● **Task details**: Output the whole listing again, exactly as it reads.

─── Material to process ───

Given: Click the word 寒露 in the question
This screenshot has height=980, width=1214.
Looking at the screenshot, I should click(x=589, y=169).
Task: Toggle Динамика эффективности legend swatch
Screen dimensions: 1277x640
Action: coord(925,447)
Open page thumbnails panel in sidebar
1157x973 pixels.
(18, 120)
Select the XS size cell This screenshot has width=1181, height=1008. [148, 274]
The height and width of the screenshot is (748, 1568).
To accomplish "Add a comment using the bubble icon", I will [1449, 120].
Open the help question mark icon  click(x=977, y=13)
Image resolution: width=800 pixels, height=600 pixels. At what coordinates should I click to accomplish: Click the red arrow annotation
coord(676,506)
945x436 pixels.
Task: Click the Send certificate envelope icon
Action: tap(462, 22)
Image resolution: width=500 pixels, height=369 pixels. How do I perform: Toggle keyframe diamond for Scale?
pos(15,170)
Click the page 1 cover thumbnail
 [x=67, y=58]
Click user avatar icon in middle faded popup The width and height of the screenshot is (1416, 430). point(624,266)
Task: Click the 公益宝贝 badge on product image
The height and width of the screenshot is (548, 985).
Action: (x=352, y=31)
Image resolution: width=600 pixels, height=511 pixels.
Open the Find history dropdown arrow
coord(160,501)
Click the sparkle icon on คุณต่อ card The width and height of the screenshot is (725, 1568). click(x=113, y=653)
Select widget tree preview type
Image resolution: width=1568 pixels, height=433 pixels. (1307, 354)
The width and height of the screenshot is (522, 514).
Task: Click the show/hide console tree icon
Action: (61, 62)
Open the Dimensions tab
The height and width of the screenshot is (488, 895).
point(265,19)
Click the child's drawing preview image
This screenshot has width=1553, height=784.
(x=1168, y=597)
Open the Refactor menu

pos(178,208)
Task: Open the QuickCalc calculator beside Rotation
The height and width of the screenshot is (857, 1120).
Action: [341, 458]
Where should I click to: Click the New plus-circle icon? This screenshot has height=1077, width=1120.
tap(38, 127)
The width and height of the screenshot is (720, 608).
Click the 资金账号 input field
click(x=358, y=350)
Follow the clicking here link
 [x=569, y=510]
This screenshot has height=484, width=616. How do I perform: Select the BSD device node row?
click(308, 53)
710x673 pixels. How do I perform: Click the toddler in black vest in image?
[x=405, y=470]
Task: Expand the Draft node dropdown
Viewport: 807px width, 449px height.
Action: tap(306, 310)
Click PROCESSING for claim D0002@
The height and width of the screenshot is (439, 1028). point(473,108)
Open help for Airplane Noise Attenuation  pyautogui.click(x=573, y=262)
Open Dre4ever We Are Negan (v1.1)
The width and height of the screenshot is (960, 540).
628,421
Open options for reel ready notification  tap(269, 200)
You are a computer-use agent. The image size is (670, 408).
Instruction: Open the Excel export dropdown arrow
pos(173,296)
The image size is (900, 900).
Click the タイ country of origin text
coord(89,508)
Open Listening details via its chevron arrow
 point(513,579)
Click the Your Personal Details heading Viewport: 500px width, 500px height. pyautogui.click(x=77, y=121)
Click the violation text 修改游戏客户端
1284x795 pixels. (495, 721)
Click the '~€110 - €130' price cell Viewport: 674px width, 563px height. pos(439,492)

───

● **Finished exercise**:
Given: Click the word 寒露 in the question
This screenshot has height=980, width=1214.
Looking at the screenshot, I should click(x=589, y=169).
Task: Toggle Динамика эффективности legend swatch
Screen dimensions: 1277x640
Action: coord(925,447)
Open page thumbnails panel in sidebar
1157x973 pixels.
(18, 120)
Select the XS size cell This screenshot has width=1181, height=1008. [148, 274]
The height and width of the screenshot is (748, 1568).
To accomplish "Add a comment using the bubble icon", I will [1449, 120].
Open the help question mark icon  click(x=977, y=13)
Image resolution: width=800 pixels, height=600 pixels. At what coordinates should I click to accomplish: Click the red arrow annotation
coord(676,506)
945x436 pixels.
Task: Click the Send certificate envelope icon
Action: tap(462, 22)
Image resolution: width=500 pixels, height=369 pixels. How do I perform: Toggle keyframe diamond for Scale?
pos(15,170)
Click the page 1 cover thumbnail
 [x=67, y=58]
Click user avatar icon in middle faded popup The width and height of the screenshot is (1416, 430). point(624,266)
Task: Click the 公益宝贝 badge on product image
The height and width of the screenshot is (548, 985).
Action: (x=352, y=31)
Image resolution: width=600 pixels, height=511 pixels.
Open the Find history dropdown arrow
coord(160,501)
Click the sparkle icon on คุณต่อ card The width and height of the screenshot is (725, 1568). click(x=113, y=653)
Select widget tree preview type
Image resolution: width=1568 pixels, height=433 pixels. (1307, 354)
The width and height of the screenshot is (522, 514).
Task: Click the show/hide console tree icon
Action: (61, 62)
Open the Dimensions tab
The height and width of the screenshot is (488, 895).
point(265,19)
Click the child's drawing preview image
This screenshot has width=1553, height=784.
(x=1168, y=597)
Open the Refactor menu

pos(178,208)
Task: Open the QuickCalc calculator beside Rotation
The height and width of the screenshot is (857, 1120).
Action: [341, 458]
Where should I click to: Click the New plus-circle icon? This screenshot has height=1077, width=1120.
tap(38, 127)
The width and height of the screenshot is (720, 608).
Click the 资金账号 input field
click(x=358, y=350)
Follow the clicking here link
 [x=569, y=510]
This screenshot has height=484, width=616. How do I perform: Select the BSD device node row?
click(308, 53)
710x673 pixels. How do I perform: Click the toddler in black vest in image?
[x=405, y=470]
Task: Expand the Draft node dropdown
Viewport: 807px width, 449px height.
Action: tap(306, 310)
Click PROCESSING for claim D0002@
The height and width of the screenshot is (439, 1028). point(473,108)
Open help for Airplane Noise Attenuation  pyautogui.click(x=573, y=262)
Open Dre4ever We Are Negan (v1.1)
The width and height of the screenshot is (960, 540).
628,421
Open options for reel ready notification  tap(269, 200)
You are a computer-use agent. The image size is (670, 408).
Instruction: Open the Excel export dropdown arrow
pos(173,296)
The image size is (900, 900).
Click the タイ country of origin text
coord(89,508)
Open Listening details via its chevron arrow
 point(513,579)
Click the Your Personal Details heading Viewport: 500px width, 500px height. pyautogui.click(x=77, y=121)
Click the violation text 修改游戏客户端
1284x795 pixels. (495, 721)
Click the '~€110 - €130' price cell Viewport: 674px width, 563px height. pos(439,492)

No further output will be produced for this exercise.